Childhood Memories of My Big Brother John


by Curt D. Baker, Land O’Lakes

Playing games at the breakfast table. John is reaching for a card, and Curt is the toddler in the high chair.

These are my memories: It was the 1950s, we lived on a farm, and life was slower and simpler. After school and chores, there was time to play: cards, board games, tag, or if somebody cleared a field recently, baseball. But the best entertainment was created by us, and those games were passed down through the generations, including some I got from my big brother John that I passed along to my own kids, and grandkids. John was the master game-inventor.

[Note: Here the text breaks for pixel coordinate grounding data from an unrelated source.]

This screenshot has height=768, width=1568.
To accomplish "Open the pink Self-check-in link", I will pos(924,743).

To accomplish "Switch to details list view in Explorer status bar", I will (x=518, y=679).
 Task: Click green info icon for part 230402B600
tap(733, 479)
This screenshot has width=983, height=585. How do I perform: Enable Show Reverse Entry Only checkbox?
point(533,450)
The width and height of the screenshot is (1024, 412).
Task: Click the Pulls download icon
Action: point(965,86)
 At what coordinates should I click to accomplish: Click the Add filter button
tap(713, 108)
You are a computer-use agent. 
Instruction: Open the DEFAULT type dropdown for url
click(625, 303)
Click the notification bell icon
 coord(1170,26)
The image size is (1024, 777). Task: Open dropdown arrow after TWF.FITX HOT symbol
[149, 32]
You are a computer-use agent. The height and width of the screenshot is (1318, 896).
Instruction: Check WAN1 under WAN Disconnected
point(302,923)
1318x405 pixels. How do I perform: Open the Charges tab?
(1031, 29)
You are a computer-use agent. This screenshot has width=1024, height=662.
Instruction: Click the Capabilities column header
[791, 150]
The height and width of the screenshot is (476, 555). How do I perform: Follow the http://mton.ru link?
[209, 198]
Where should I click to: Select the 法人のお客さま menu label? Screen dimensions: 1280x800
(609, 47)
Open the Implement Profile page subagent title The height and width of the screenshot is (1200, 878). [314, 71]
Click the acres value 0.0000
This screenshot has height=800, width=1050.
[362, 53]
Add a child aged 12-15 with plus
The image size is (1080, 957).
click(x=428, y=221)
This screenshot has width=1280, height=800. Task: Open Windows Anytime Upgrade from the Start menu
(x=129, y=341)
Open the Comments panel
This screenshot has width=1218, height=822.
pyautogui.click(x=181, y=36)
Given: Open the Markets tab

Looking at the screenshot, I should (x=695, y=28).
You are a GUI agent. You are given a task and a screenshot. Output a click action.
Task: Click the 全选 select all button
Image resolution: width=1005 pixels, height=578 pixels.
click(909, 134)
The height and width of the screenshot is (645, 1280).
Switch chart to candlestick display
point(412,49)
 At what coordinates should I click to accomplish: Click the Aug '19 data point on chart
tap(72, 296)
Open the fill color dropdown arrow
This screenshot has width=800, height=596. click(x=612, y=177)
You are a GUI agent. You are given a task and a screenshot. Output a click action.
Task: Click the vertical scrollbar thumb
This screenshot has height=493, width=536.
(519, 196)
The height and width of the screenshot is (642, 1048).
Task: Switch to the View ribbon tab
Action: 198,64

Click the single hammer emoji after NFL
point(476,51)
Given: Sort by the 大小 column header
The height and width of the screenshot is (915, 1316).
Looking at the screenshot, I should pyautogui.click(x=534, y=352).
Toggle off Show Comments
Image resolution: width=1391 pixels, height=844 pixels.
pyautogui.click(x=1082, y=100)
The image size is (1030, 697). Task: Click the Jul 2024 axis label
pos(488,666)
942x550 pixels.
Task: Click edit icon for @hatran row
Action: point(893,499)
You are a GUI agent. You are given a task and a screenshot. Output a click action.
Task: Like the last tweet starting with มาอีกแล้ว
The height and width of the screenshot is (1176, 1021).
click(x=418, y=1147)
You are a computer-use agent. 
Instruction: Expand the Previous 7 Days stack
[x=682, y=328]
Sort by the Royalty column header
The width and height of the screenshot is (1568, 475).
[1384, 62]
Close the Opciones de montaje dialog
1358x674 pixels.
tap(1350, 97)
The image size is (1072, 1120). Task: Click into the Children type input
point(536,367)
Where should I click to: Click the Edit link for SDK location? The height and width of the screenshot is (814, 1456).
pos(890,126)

I remember my favorite game. In our farmhouse, the middle room on the first floor was carpeted and the kitchen had linoleum. The old potbelly stove was the focus of “You’re Out.” You’d stand at the stove and toss a bundled-up sock wherever you could, run through the carpeted room around the dining room table, and back to the kitchen where you took advantage of the slick linoleum to slide into the stove (just like in baseball) before the sock could be retrieved and you were tagged out.

Left to right: Gary, Curt, and John Baker, about 1953

An outdoor game John invented (or maybe Gary) involved a football that if caught on one bounce, could be drop-kicked back. If not, you had to kick it back where it was on the ground. This was basically a combination of football and soccer with the two big oak trees as one goal and the corn crib door as the other.

Two more games John invented for us –there were lots of them — were haymow basketball and batting cobs. We played haymow basketball on the second floor of our barn, where our stepdad Melvin kept a part of it cleared for us as a makeshift court. (We used a volleyball as the basketball.)

For batting cobs, we’d head out to the steer yard, shoo the animals into the shed, grab an old axe handle for a bat and a carefully-selected corn cob as a ball, and there you go. The steer yard became a bonafide baseball field. And spinning those cobs really made them do tricks on the way to the plate. Hard to hit. We didn’t run bases, just judged an out or a hit depending on where the cob landed. If a fly ball (or in this case, “fly cob”) landed in the feed bunk, it was considered an error by the invisible defense.

I could go on and on; these games are just the highlights, the ones we liked the best and played the most. But I am certain of one thing: having that example he set for those things is absolutely what led me to invent games for my own boys. I invented game after game for them, and they still talk about them today. I’d say that’s an impact, and using imagination to make up games that were really fun, and all from simple things like a volley ball, a rolled-up sock, or a corn cob. Amazing.

In June 2021 I lost my big brother John to cancer… I miss him every day. But he lives on in our memories whenever my sons and their kids play his games.